Directions for this task – Copy the cognitive mechanics thread from "Quote Originally Posted" down to "kind of thing).", and swap "typology" for "personality typing".

Document excerpt –
--------------------
This is a thread for the discussion of cognitive mechanics between Point and chemical, please do not flame or insert a unrelated tangent into this thread. Please pose questions in a clear manner, some questions may be moved or removed from this thread and address in this opening post due to some reference knowledge necessity. Any reference knowledge or necessary knowledge will be linked in this thread along with the question which prompted it.
 


Quote Originally Posted by chemical View Post
Exactly; my view is that it's possible that this assumption is a product of the need for maintaining a study of a system of typology at all. After all, you can't describe the infinitely many ways development can happen, but you can try to describe and build on the likely foundations/innateness behind that development. Jung's type diagnosis was subjective enough and allowing enough for changes of type pattern that he probably never was motivated to write down a full on static classification system (nor was that his kind of thing).

Unfortunately I think it's hardly reality that there's a clear, obvious reason why someone's IE remain solely explainable from the standpoint of one block or function. You can argue it and argue it and spin it so it works, but I happen to think with development comes not just more nuance and more experience, but also a potential opening up of the person to employ functions from the mindset of a different block, i.e. develop new fundamental patterns resembling other TIM. It's possible some of this is speculated about in the Gulenko multiple types theory, which never seems to have been resolved entirely (?!). As the persona type represents the individual's concrete adaptations to reality's conditions, and as in the original Jungian standpoint, the ego would likely identify at least in part with a healthy persona, with the difference not being between persona=mask and ego=real but rather ego=conscious sense of self vs Self=full sense of self, including the iceberg beneath the ego, it's actually quite likely one develops pretty clear, well-defined type patterns over time.
--------------------
Raw data –
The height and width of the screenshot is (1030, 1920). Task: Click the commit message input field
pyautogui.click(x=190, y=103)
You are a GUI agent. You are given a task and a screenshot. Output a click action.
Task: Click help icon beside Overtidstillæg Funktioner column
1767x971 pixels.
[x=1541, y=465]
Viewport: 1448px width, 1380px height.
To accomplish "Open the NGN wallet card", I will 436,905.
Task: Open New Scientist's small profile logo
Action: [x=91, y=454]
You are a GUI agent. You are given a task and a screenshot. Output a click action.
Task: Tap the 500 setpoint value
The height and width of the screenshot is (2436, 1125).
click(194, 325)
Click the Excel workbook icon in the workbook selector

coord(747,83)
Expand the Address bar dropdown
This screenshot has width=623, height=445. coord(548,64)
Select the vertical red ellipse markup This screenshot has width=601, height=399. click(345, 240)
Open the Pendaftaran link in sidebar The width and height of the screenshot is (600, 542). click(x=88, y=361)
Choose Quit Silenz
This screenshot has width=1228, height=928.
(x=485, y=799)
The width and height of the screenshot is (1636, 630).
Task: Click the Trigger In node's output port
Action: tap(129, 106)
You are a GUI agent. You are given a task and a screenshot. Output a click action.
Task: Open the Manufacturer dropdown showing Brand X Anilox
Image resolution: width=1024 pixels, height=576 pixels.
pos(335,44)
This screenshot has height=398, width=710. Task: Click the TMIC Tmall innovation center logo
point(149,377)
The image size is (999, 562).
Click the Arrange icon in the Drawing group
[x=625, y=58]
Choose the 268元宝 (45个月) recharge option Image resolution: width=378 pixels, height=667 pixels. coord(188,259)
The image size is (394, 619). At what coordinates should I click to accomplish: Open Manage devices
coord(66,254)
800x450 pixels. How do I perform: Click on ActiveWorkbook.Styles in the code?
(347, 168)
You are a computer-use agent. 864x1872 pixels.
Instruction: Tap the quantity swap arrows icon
--------------------
Answer box –
Quote Originally Posted by chemical View Post
Exactly; my view is that it's possible that this assumption is a product of the need for maintaining a study of a system of personality typing at all. After all, you can't describe the infinitely many ways development can happen, but you can try to describe and build on the likely foundations/innateness behind that development. Jung's type diagnosis was subjective enough and allowing enough for changes of type pattern that he probably never was motivated to write down a full on static classification system (nor was that his kind of thing).